Located in the high-altitude altiplano area of southwestern Bolivia, Lake Poopo sat at an altitude of 12,000 feet above sea level. In 1986, the lake was at its peak, spanning nearly 1,350 square miles, making it larger than the entire state of Rhode Island.

An aerial shot of an abandoned boat on the bed of dried-up Lake Poopo. (AFP)

An aerial shot of an abandoned boat on the bed of dried-up Lake Poopo. (AFP)

But, according to a European Space Agency, satellite images have tracked the lake's decline, showing that Lake Poopo had "fully evaporated" seven years ago in 2015 -- a result of what scientists found is climate change and water extraction for farming and mining in the area.

"Here was the lake," Felix Mauricio, a member of the Uru Indigenous community who used to be a fisherman, told AFP while kneeling in a now dry bed. "It dried up quickly."

Mauricio, now 82, has always lived in Punaca Tinta Maria, a village in the southwestern region of Oruro. He told AFP that his grandparents settled in the area over a century ago when the water levels of Lake Poopo flourished.

Two Uru men walk on the dried-up bed of what used to be Lake Poopo. (AFP)

The Uru, who still call themselves "water people," used to catch the fish, hunt the water birds and rely on the fertile land that surrounded the lake. But, now that the lake has dried up, the members of the Uru Indigenous community, who once lived off the lake's natural offerings, are leaving.

"Who thought the lake would dry up? Our parents trusted Lake Poopo...It had fish, birds, eggs, everything," Luis Valero, the spiritual leader of Lake Poopo's Uru Indigenous community, told the AFP. "It was our source of life."

According to a 2013 survey, there are only about 600 members left of the Uru Indigenous community in Punaca Tinta Maria.

Luis Valero, the spiritual leader of Lake Poopo's Uru Indigenous community, talks to AFP with the dried up Lake Poopo in the background.

Luis Valero, the spiritual leader of Lake Poopo's Uru Indigenous community, talks to AFP with the dried-up Lake Poopo in the background. (AFP)

"We the Uru people have been left without land. We trusted in the lake, our parents trusted in the lake, that it would stay forever, but it didn't," Valero said. "The lake dried up all of a sudden and left us without a job."

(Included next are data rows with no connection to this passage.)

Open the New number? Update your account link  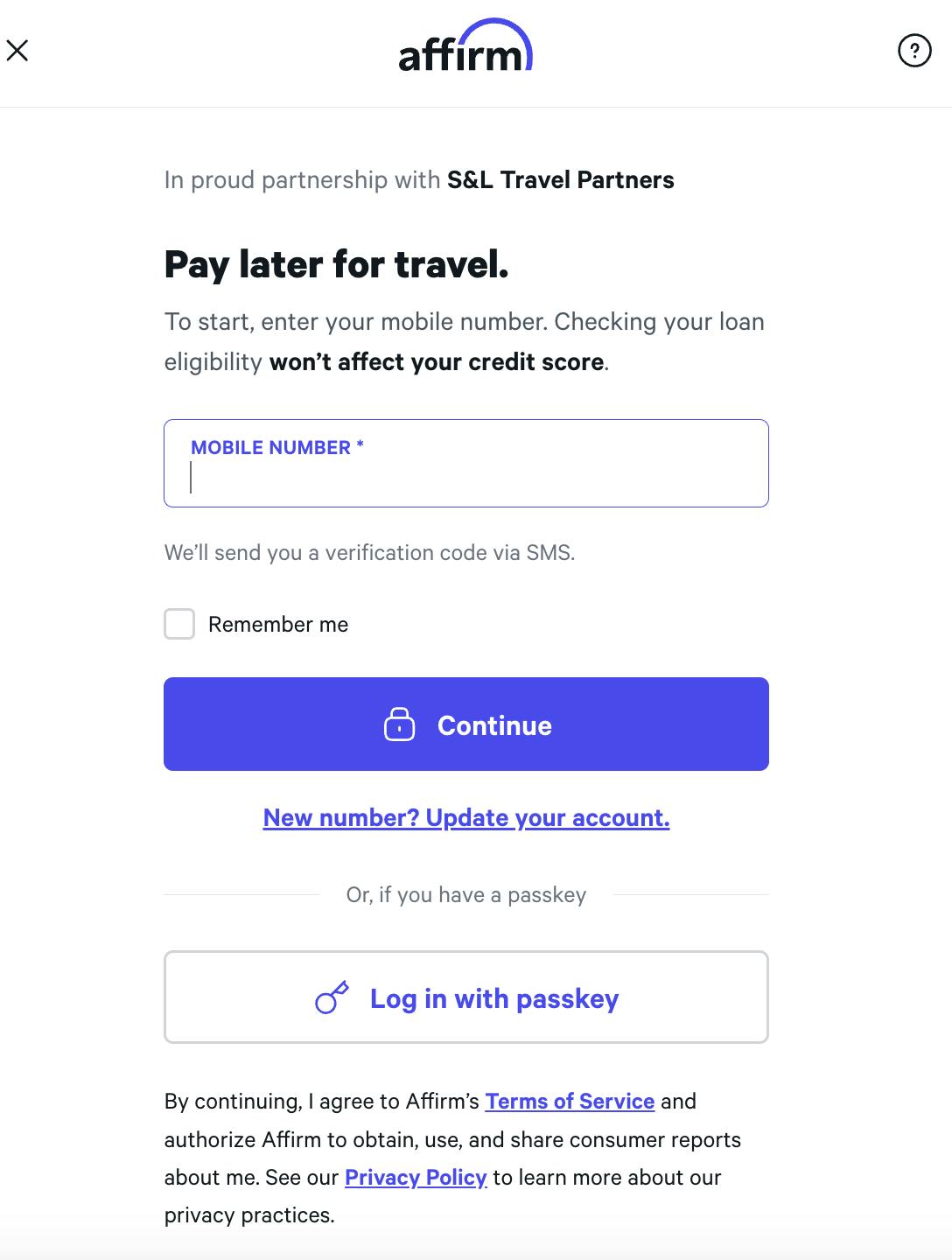pos(466,817)
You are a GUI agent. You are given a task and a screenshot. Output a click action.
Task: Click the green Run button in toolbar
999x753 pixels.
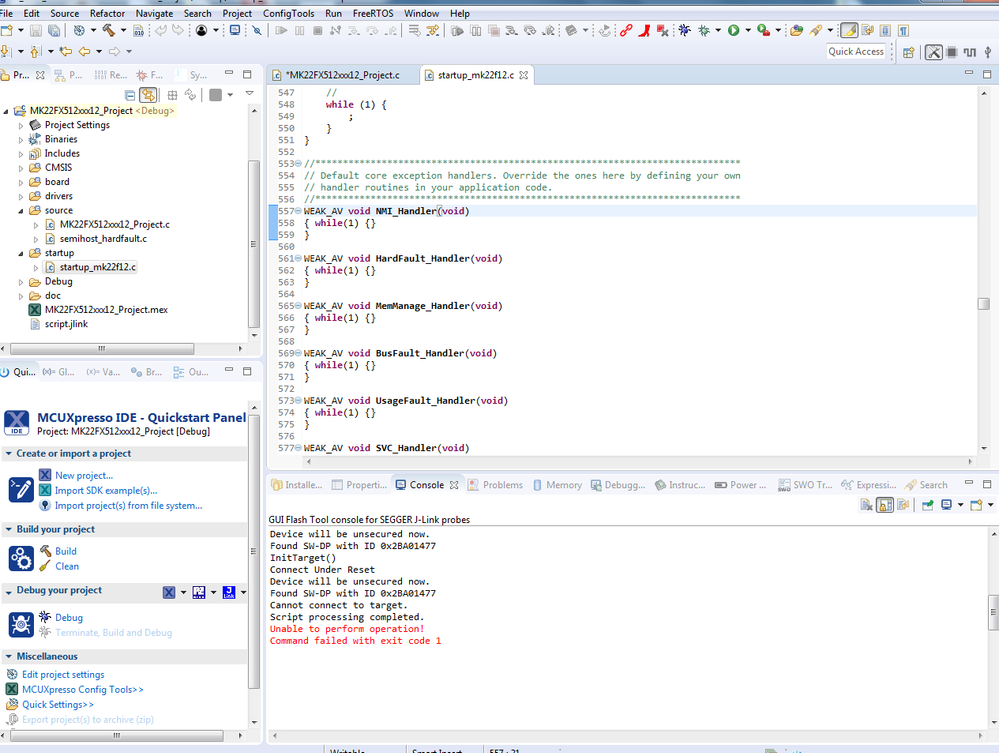click(x=733, y=31)
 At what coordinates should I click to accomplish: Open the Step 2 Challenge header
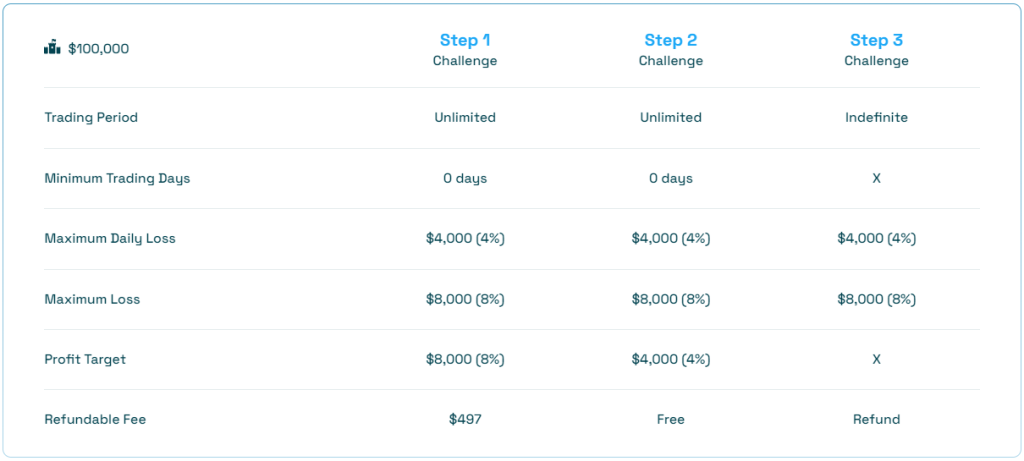point(671,50)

The remaining Uru have had to learn to adapt to their new environment.

Valero said many "water people" have been forced to become bricklayers, miners or day laborers. Some people continue to grow small crops, like quinoa, which is a "drought tolerant" plant, according to the Ag Marketing Resource Center (AGMRC).

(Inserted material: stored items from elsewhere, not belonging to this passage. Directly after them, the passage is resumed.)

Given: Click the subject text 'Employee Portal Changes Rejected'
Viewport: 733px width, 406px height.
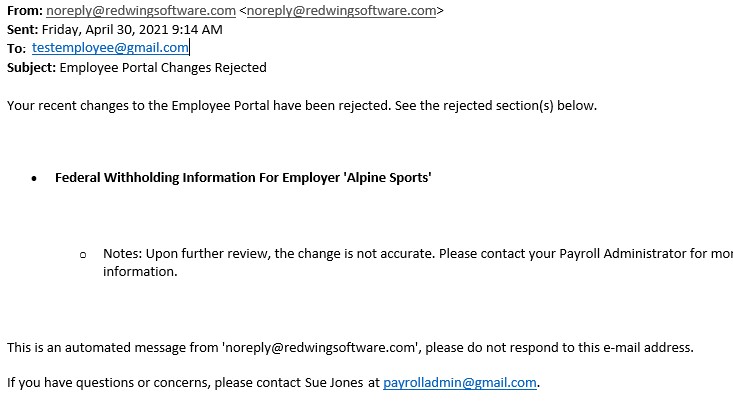Looking at the screenshot, I should (x=163, y=67).
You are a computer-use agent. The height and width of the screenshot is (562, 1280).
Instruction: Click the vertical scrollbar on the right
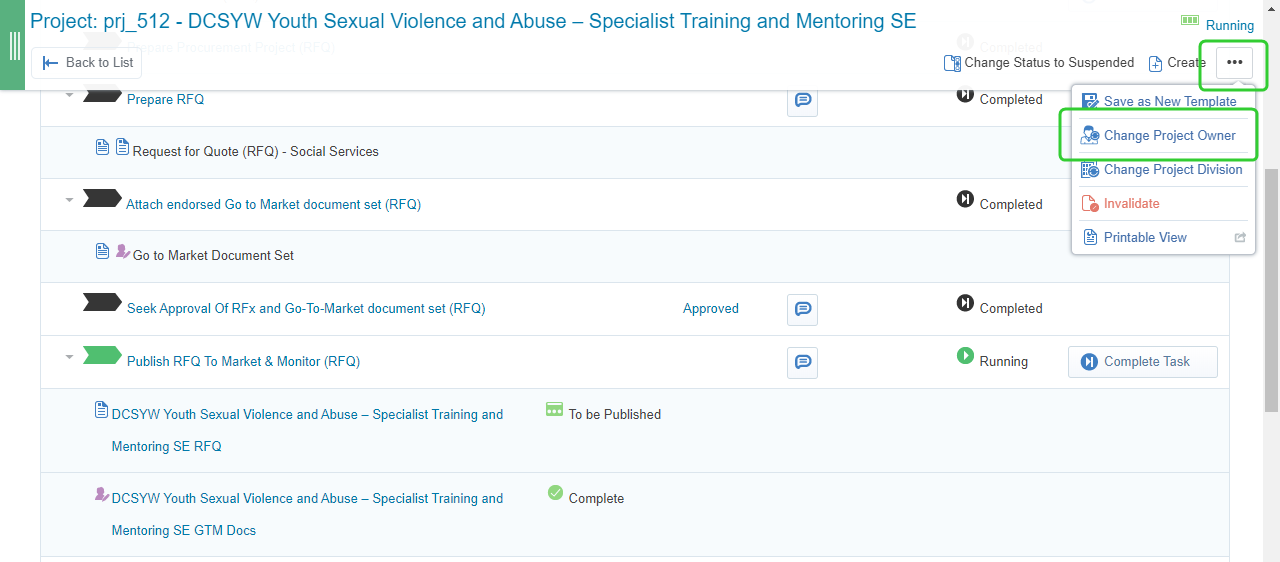point(1271,290)
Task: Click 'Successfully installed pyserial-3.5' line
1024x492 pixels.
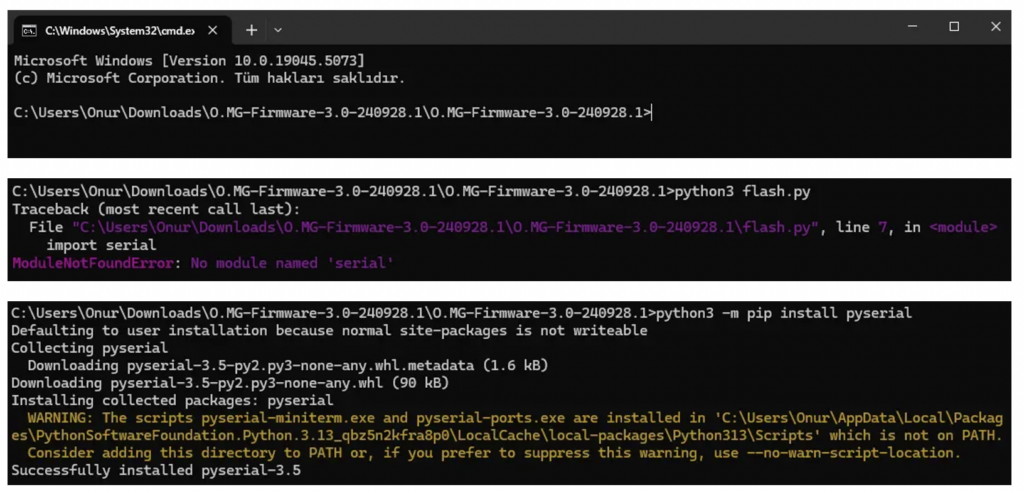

A wall painting of Uru Indigenous person fishing Lake Poopo. (AFP)

A wall painting of a Uru Indigenous person fishing Lake Poopo. (AFP)

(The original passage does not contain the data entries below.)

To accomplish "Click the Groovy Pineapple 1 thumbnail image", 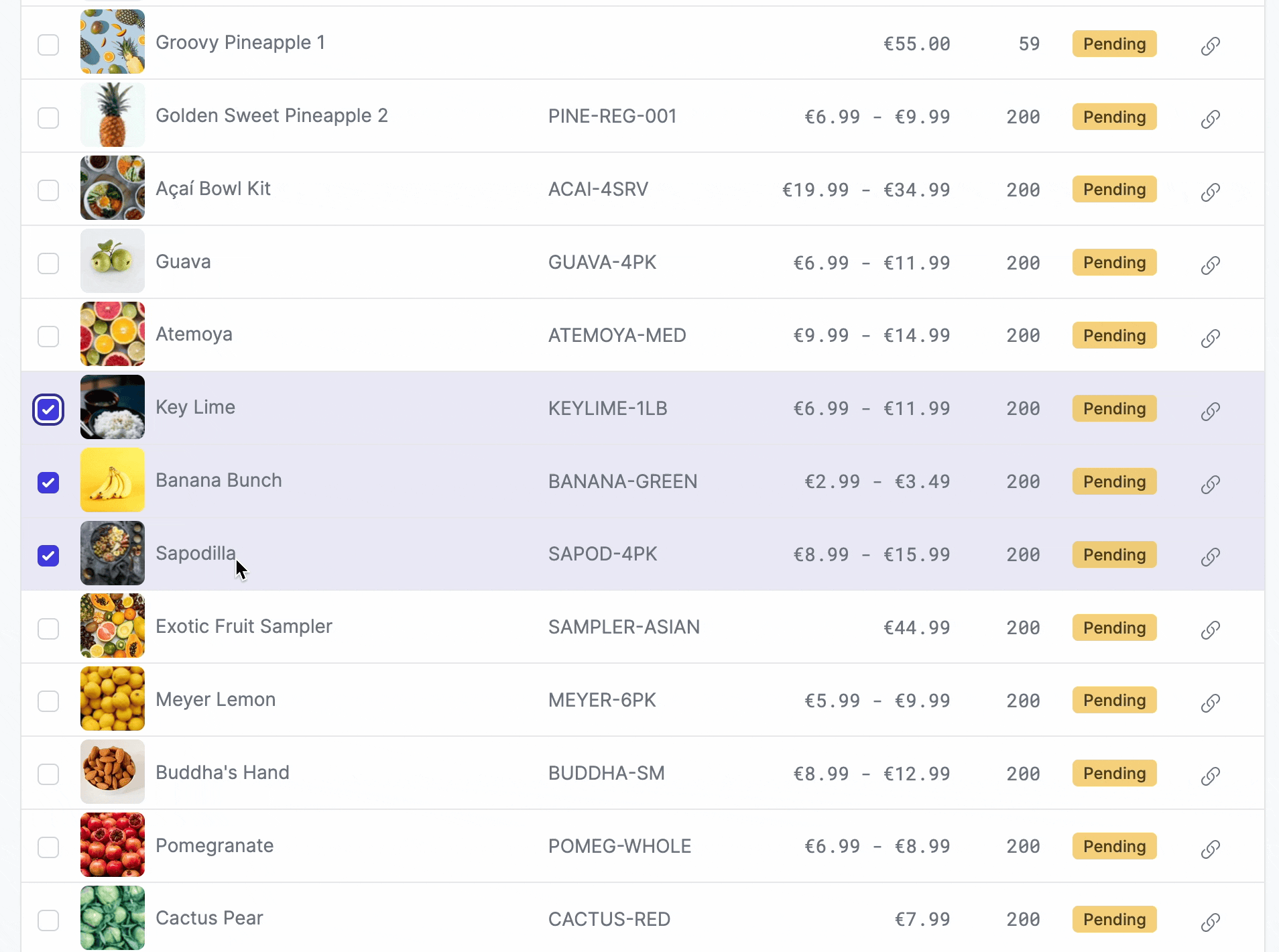I will click(113, 42).
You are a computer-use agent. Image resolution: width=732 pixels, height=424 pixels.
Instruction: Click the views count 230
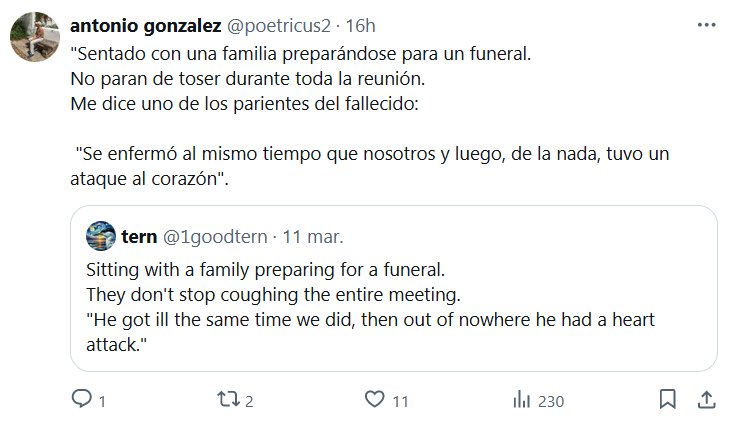click(551, 401)
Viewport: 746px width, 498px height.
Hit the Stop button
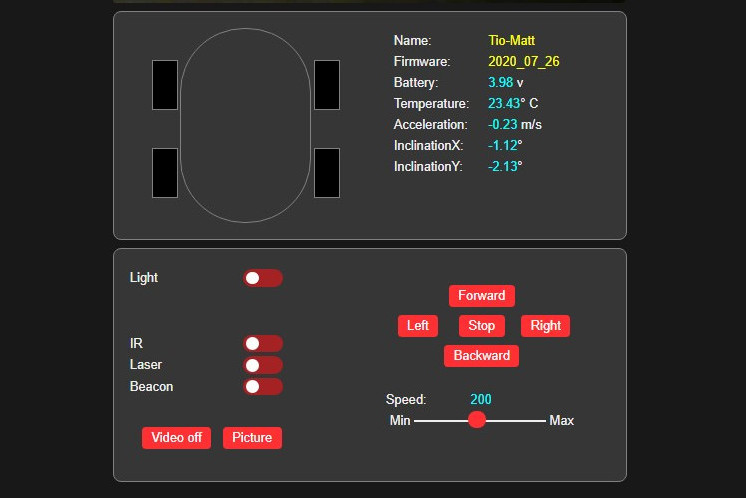[x=482, y=326]
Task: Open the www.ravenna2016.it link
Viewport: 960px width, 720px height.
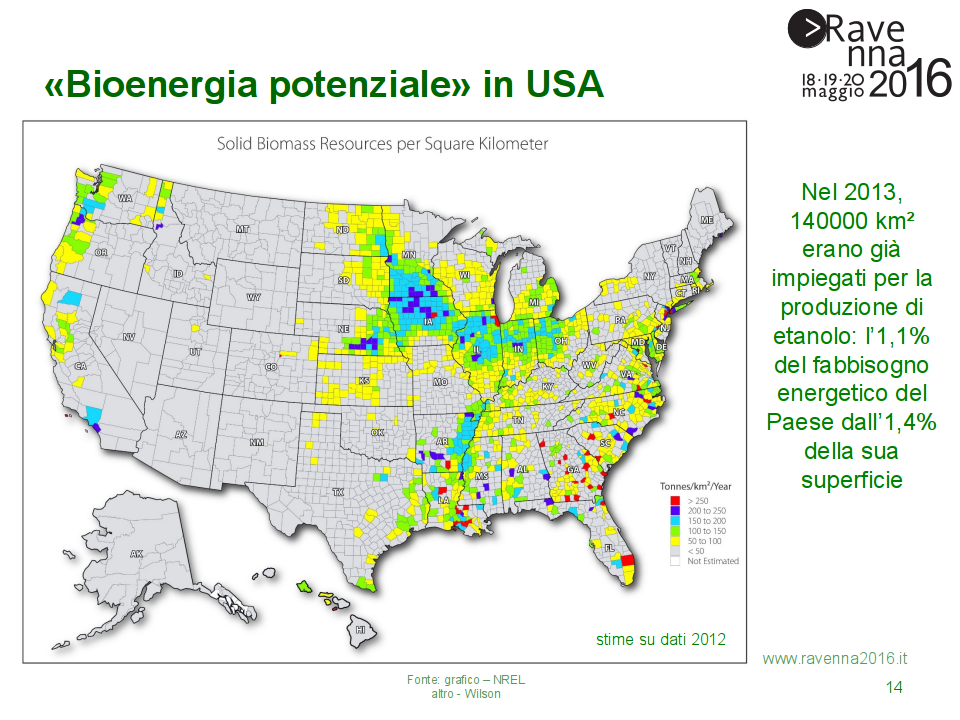Action: tap(835, 659)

Lake Poopo's last gift to the Uru is a large evaporated bed of salt. The remaining people have collectively raised enough money to get equipment for a small plant to mine and refine the salt left behind. But, the endeavor fell short when they couldn't find $500 to buy the bags with which to package the salt.

It's not just the Uru people who are experiencing water scarcity. Over the past year, water levels have alarmingly dropped in Europe, the United States and South America. According to the United Nations (UN), water scarcity affects almost one-fifth of the world's population. And, with the existing climate change scenario, almost half of the world's population will be living in areas of "high water stress" by 2030, the UN reports.